• [TAREAS A REALIZAR]:
[A] Reproduzca textualmente, del texto sobre el origen de las vacunas, todo lo que va desde "En ese momento" hasta "virus o bacterias.".
[B] Enumere todos los verbos en infinitivo que aparecen en el texto sobre el origen de las vacunas.
[C] Responda, según el texto sobre el origen de las vacunas:
(i) ¿Qué nacionalidad tenía Jenner?
(ii) ¿Qué proceso inventó Pasteur para eliminar los agentes patógenos de determinados alimentos líquidos?
(iii) ¿Por qué agentes están producidas las enfermedades infecciosas en cuyo tratamiento se han utilizado varias decenas de vacunas?

• [TEXTO PROPORCIONADO]:
------------------------------------------------------------
En ese momento el término “vacuna” no era aún utilizado como tal y ni siquiera el propio Jenner conocía el mecanismo que había dado lugar a la inmunidad del niño. Pero lo que es cierto, y éste es un mérito que nadie duda en otorgar al médico británico, es que fue el primero en aplicar la observación y experimentación –el Método Científico, en definitiva- a la prevención de una enfermedad infecciosa. No sería hasta varias décadas después que la palabra “vacuna” comenzaría a popularizarse a raíz de las investigaciones del científico francés Pasteur –el mismo que inventó la pasterización como proceso para eliminar los agentes patógenos de determinados alimentos líquidos mediante calentamiento-. Desde entonces, se han utilizado varias decenas de vacunas en el tratamiento de enfermedades infecciosas producidas por virus o bacterias.
------------------------------------------------------------
Entradas tomadas de una colección:
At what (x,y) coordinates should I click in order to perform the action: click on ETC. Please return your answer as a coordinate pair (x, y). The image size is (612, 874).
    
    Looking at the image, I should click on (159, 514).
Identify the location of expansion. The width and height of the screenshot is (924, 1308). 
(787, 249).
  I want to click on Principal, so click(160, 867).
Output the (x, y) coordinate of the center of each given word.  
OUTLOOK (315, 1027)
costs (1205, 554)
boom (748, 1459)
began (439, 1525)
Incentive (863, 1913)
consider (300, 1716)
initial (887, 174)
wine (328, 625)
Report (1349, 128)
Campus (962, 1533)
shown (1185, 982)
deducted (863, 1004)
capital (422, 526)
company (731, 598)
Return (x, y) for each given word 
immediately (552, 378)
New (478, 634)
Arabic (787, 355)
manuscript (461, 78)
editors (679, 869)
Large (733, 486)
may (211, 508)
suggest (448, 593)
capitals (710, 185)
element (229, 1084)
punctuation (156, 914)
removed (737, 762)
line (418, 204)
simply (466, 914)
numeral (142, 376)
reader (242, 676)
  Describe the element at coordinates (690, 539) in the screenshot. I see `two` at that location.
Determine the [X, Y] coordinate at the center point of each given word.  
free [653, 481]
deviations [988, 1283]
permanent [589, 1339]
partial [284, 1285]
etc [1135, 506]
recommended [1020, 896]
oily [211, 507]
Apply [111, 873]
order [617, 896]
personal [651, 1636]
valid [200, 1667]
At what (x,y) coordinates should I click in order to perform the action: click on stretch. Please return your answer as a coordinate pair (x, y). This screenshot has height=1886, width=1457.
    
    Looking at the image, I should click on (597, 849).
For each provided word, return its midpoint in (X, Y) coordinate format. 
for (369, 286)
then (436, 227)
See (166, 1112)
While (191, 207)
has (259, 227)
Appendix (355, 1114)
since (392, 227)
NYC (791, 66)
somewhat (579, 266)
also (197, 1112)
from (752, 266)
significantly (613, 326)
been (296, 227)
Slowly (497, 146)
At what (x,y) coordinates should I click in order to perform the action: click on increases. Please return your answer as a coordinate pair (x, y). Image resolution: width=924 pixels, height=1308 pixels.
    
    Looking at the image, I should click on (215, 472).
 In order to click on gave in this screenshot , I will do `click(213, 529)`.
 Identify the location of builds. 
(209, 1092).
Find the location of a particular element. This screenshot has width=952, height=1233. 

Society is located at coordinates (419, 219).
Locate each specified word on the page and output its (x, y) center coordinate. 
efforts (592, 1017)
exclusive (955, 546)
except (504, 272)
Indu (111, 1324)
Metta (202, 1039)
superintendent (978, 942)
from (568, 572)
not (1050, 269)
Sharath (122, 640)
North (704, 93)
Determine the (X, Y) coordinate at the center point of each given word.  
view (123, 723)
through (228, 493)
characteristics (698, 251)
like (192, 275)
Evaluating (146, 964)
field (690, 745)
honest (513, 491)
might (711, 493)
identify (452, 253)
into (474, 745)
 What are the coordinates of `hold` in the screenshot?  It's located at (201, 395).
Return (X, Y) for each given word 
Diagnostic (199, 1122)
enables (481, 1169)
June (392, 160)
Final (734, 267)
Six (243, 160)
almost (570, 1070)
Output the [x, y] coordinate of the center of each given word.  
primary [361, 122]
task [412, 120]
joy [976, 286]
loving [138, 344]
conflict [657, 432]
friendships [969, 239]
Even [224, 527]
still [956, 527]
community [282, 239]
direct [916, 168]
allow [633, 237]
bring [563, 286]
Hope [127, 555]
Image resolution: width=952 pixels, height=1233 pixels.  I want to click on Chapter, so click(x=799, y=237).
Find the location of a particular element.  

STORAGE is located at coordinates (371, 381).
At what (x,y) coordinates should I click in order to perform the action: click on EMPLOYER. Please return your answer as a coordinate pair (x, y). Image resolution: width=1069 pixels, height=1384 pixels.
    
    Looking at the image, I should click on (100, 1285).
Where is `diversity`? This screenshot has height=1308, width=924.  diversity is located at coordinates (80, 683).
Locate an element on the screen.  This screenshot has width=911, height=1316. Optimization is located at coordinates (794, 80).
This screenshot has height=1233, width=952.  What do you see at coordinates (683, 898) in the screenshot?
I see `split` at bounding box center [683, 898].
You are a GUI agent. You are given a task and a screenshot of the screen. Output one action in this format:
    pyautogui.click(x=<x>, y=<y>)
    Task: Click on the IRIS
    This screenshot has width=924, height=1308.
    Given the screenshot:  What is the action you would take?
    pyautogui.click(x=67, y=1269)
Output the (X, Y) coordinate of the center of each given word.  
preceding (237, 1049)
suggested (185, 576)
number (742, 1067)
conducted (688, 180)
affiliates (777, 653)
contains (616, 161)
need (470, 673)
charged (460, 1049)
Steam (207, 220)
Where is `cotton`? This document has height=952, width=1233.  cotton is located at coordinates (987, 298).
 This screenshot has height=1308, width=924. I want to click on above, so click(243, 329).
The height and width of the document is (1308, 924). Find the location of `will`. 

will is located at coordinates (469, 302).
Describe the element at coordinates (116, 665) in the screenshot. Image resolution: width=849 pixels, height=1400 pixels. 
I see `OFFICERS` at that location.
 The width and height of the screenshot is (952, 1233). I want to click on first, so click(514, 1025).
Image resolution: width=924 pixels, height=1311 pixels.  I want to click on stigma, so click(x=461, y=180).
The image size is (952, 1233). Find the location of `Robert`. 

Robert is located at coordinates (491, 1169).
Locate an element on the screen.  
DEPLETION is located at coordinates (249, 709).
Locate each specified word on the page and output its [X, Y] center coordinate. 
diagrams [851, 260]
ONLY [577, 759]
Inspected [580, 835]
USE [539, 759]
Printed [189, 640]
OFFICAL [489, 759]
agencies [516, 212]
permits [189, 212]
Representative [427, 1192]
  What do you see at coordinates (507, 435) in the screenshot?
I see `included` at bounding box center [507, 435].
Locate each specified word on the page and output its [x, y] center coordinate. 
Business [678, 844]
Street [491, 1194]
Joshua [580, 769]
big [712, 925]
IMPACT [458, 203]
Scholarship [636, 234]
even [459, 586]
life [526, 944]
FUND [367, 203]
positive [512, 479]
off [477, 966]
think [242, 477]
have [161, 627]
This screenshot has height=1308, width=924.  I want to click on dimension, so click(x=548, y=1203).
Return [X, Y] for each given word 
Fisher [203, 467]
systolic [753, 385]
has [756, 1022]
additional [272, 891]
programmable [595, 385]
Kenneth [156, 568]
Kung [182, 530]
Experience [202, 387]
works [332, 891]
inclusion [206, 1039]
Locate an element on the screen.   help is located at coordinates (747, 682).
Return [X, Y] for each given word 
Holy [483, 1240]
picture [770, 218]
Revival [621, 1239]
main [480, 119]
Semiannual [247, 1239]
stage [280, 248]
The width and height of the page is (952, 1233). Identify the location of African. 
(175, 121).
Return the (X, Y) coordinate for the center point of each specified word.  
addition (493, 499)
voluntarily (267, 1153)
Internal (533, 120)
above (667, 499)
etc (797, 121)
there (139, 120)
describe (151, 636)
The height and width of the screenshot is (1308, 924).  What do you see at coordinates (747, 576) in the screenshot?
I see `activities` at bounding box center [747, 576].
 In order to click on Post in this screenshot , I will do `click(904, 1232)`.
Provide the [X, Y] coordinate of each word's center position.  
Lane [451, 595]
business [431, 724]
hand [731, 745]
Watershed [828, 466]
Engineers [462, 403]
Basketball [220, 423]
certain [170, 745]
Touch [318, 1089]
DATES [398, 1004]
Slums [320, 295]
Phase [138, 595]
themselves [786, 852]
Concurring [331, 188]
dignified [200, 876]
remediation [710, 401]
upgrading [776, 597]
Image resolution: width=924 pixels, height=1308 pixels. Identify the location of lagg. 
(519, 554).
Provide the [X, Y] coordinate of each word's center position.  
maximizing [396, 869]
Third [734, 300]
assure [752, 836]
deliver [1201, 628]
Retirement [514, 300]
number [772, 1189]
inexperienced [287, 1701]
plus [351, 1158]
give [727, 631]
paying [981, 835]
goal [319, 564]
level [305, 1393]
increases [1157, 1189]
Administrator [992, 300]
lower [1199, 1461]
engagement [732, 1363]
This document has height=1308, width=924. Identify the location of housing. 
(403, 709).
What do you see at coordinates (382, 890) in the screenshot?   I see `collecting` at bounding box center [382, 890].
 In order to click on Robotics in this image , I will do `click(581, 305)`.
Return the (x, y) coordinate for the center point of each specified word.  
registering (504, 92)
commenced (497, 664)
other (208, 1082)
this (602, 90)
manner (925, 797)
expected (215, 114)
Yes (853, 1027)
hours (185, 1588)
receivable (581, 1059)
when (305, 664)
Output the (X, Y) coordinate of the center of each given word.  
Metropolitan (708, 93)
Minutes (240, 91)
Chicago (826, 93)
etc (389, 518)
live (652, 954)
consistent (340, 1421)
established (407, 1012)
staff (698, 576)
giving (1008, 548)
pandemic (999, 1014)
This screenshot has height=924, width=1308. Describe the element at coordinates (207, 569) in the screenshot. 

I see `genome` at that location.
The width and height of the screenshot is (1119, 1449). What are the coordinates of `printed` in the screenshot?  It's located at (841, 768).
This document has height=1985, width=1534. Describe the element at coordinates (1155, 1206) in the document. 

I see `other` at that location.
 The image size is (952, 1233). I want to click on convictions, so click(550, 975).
------------------------------------------------------------
• [RESPUESTAS POR TAREA]:
[A]
En ese momento el término “vacuna” no era aún utilizado como tal y ni siquiera el propio Jenner conocía el mecanismo que había dado lugar a la inmunidad del niño. Pero lo que es cierto, y éste es un mérito que nadie duda en otorgar al médico británico, es que fue el primero en aplicar la observación y experimentación –el Método Científico, en definitiva- a la prevención de una enfermedad infecciosa. No sería hasta varias décadas después que la palabra “vacuna” comenzaría a popularizarse a raíz de las investigaciones del científico francés Pasteur –el mismo que inventó la pasterización como proceso para eliminar los agentes patógenos de determinados alimentos líquidos mediante calentamiento-. Desde entonces, se han utilizado varias decenas de vacunas en el tratamiento de enfermedades infecciosas producidas por virus o bacterias.

[B]
otorgar
aplicar
popularizarse
eliminar

[C]
(i) Británica.
(ii) La pasterización.
(iii) Por virus o bacterias.